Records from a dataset

____

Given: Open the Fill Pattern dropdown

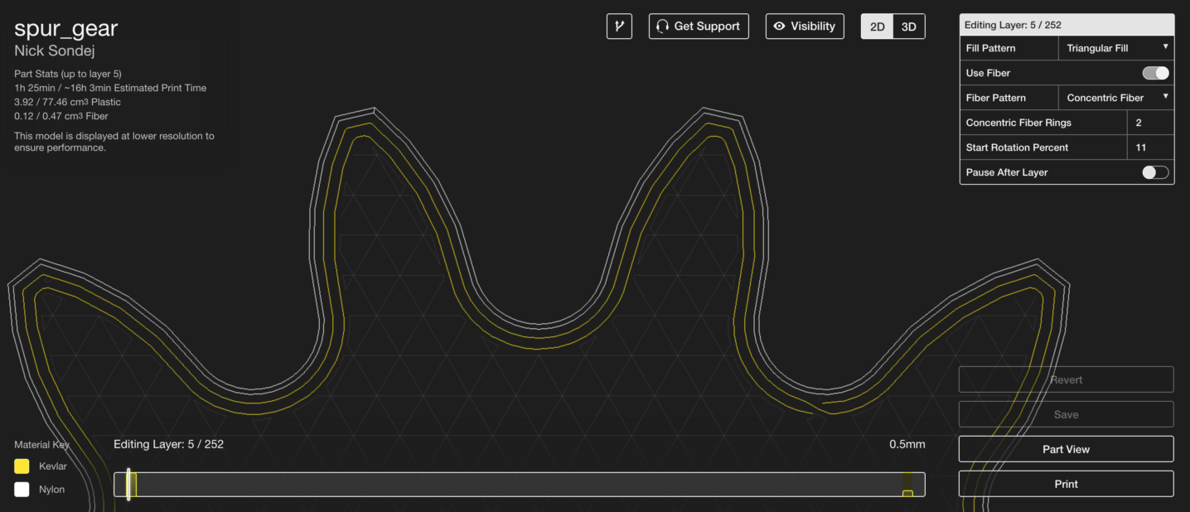Looking at the screenshot, I should click(1115, 48).
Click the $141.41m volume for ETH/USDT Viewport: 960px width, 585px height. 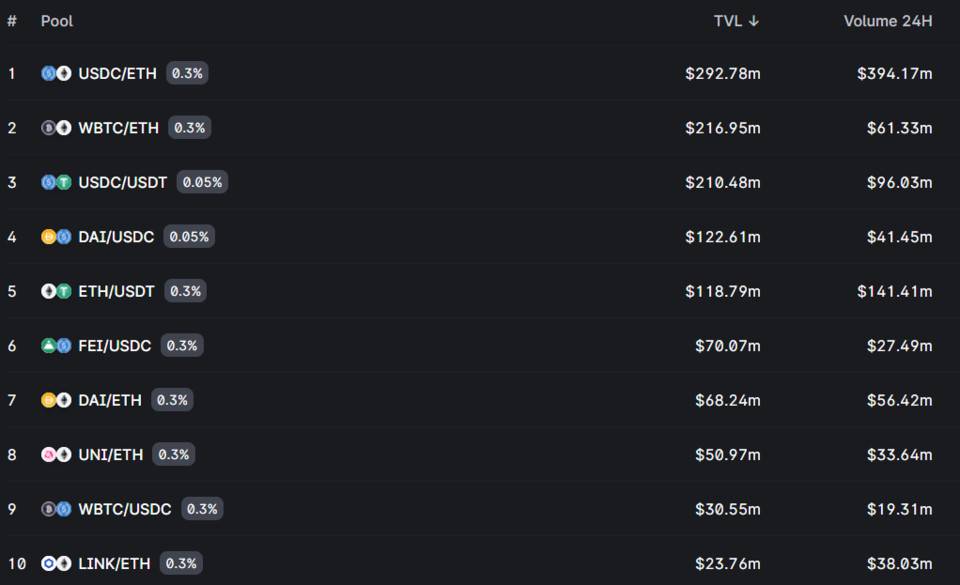pos(894,291)
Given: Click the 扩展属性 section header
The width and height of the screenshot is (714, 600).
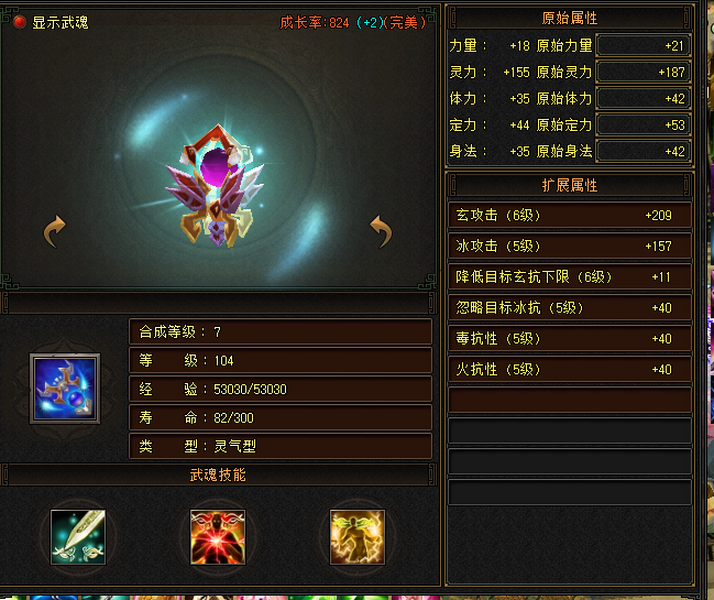Looking at the screenshot, I should coord(570,185).
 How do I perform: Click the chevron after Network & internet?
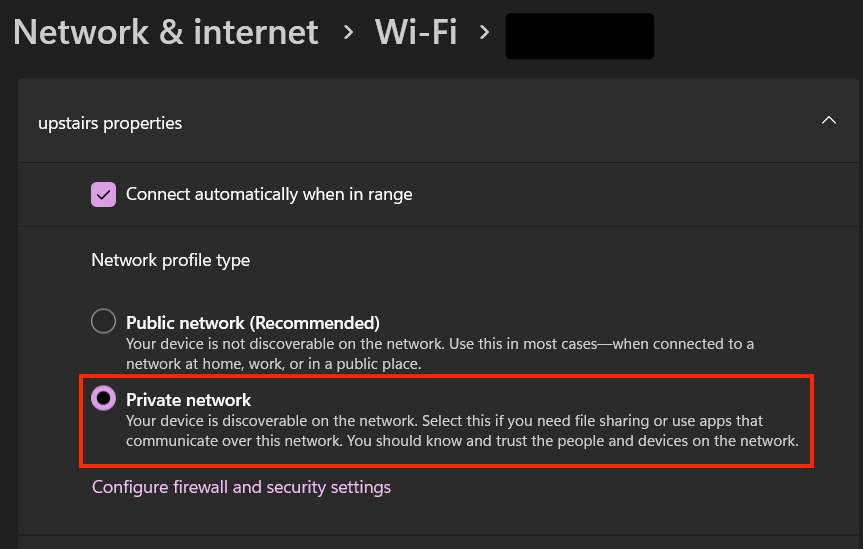(348, 32)
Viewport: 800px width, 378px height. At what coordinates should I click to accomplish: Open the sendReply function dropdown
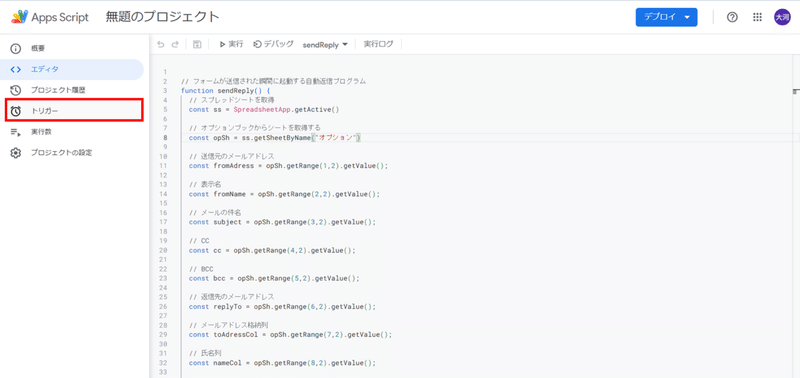coord(325,45)
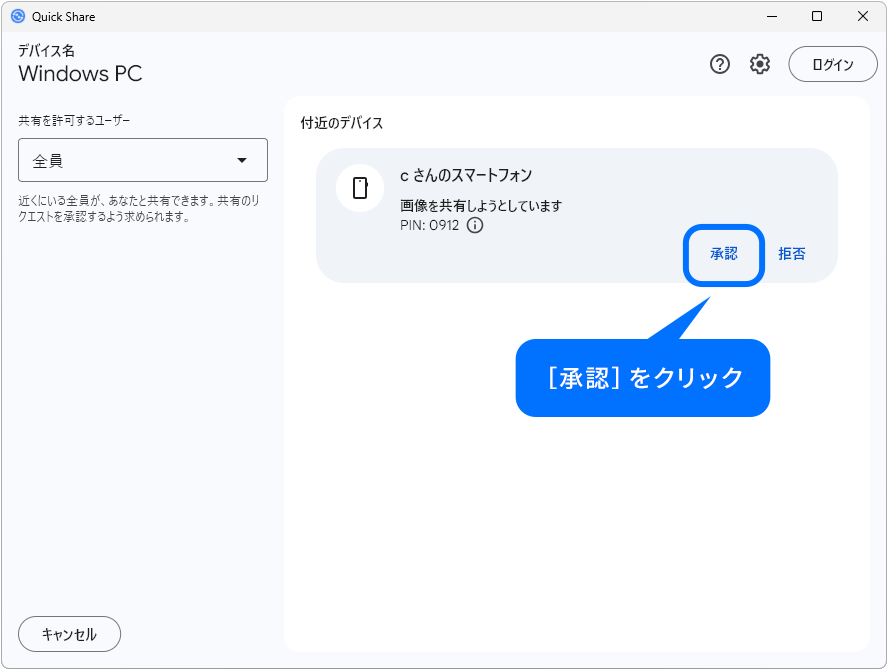Click the Quick Share title bar text
Image resolution: width=888 pixels, height=670 pixels.
click(62, 16)
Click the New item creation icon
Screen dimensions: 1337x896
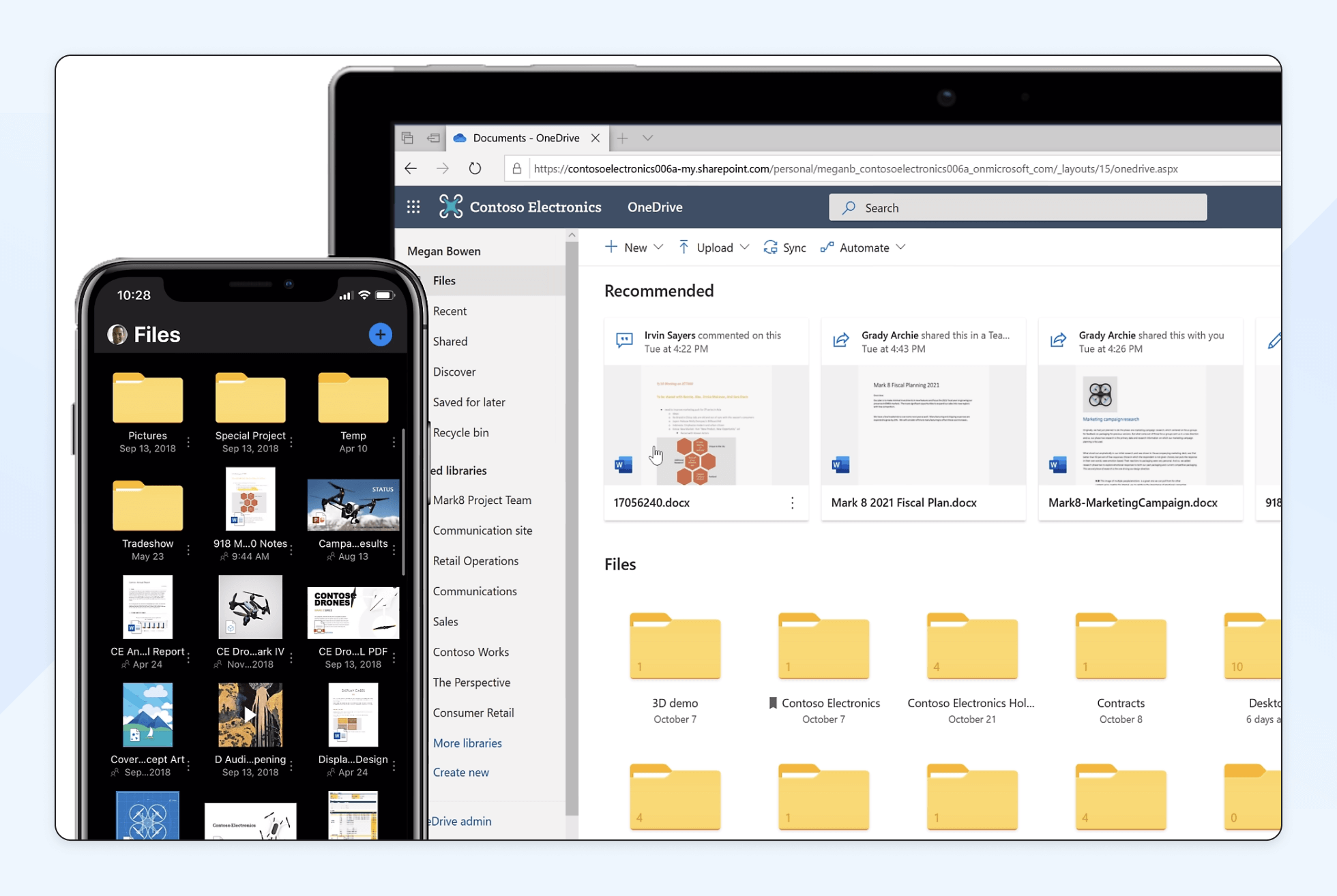point(611,247)
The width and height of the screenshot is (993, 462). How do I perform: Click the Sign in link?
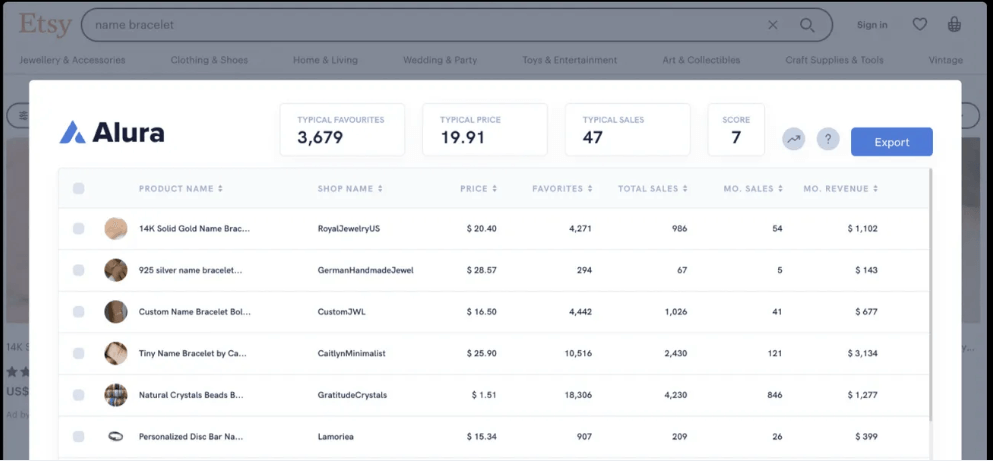(872, 25)
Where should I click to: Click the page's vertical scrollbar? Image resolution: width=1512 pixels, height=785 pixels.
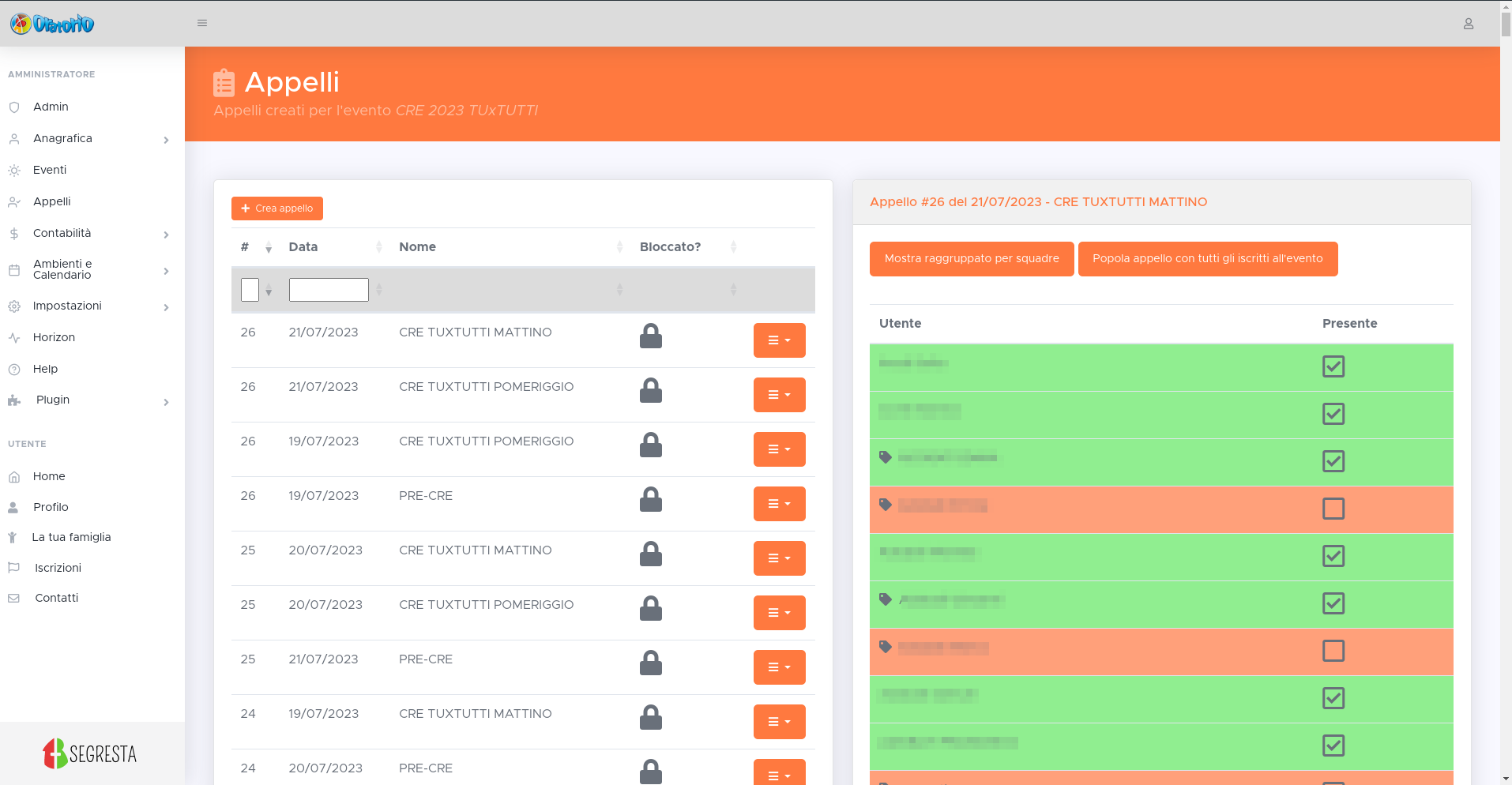pos(1505,395)
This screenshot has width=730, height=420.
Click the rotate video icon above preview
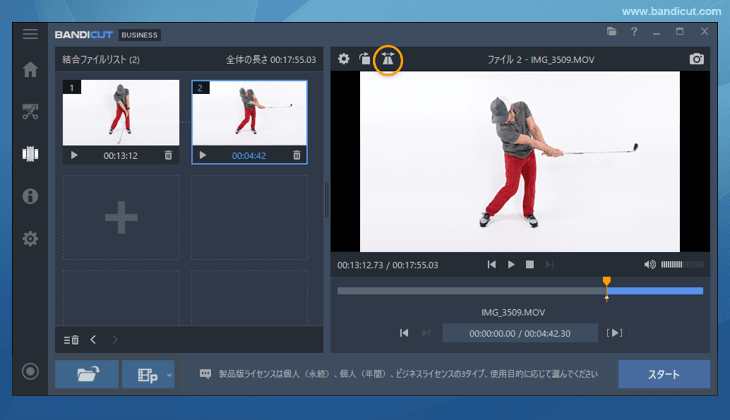click(366, 59)
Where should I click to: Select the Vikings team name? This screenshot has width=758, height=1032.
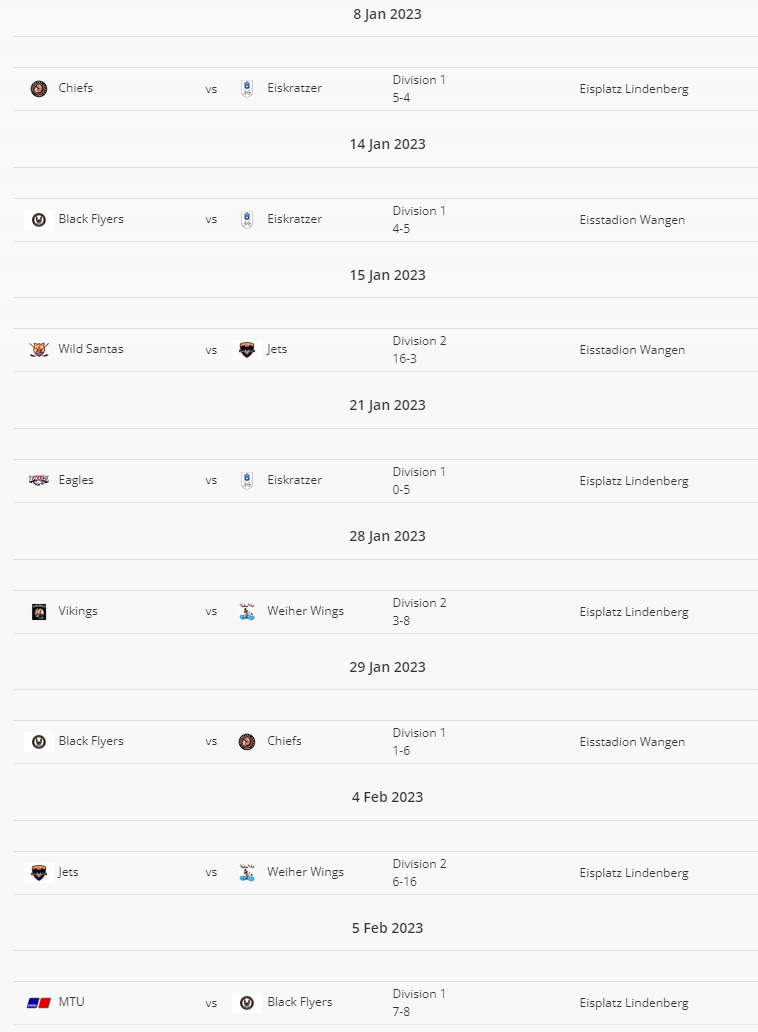[78, 611]
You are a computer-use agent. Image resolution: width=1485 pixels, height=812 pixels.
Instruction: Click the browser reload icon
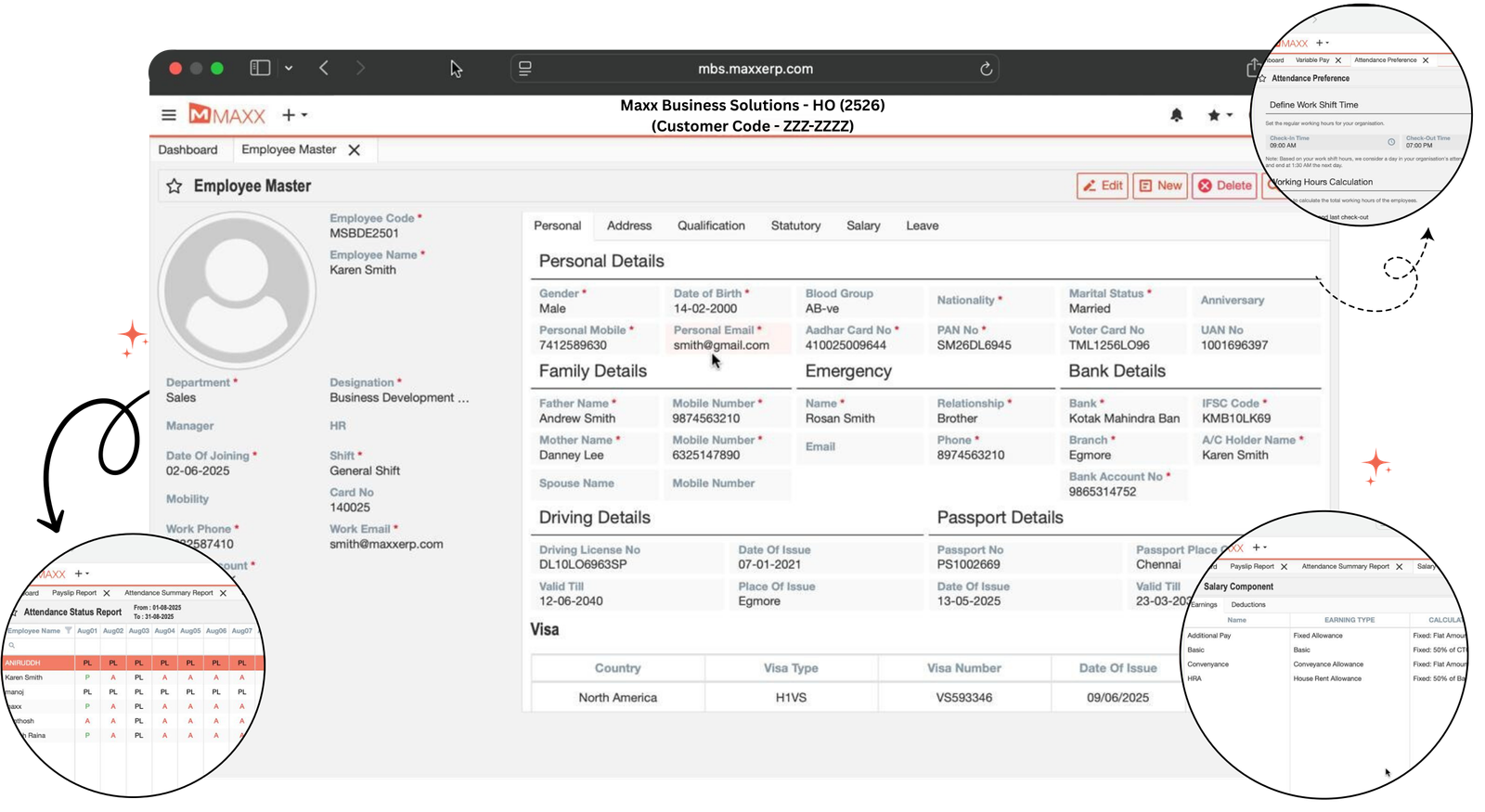tap(986, 69)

____

WHAT THIS TASK INVOLVES - An answer containing only the lines from the one holding "Viewport: 800px width, 378px" through the close of the entries above, reproduced exactly and stripped of pictures, is expected.

SOLUTION FOR THIS TASK -
Viewport: 800px width, 378px height. At what coordinates should I click to accomplish: Open the sendReply function dropdown
coord(325,45)
Click the Quick Share title bar text
Image resolution: width=888 pixels, height=670 pixels.
click(62, 16)
Click the New item creation icon
Screen dimensions: 1337x896
point(611,247)
The width and height of the screenshot is (993, 462). How do I perform: Click the Sign in link?
(872, 25)
Where should I click to: Click the page's vertical scrollbar? Image resolution: width=1512 pixels, height=785 pixels.
pos(1505,395)
This screenshot has width=730, height=420.
Click the rotate video icon above preview
click(366, 59)
Where should I click to: Select the Vikings team name? This screenshot has width=758, height=1032.
[78, 611]
You are a computer-use agent. Image resolution: width=1485 pixels, height=812 pixels.
Instruction: Click the browser reload icon
tap(986, 69)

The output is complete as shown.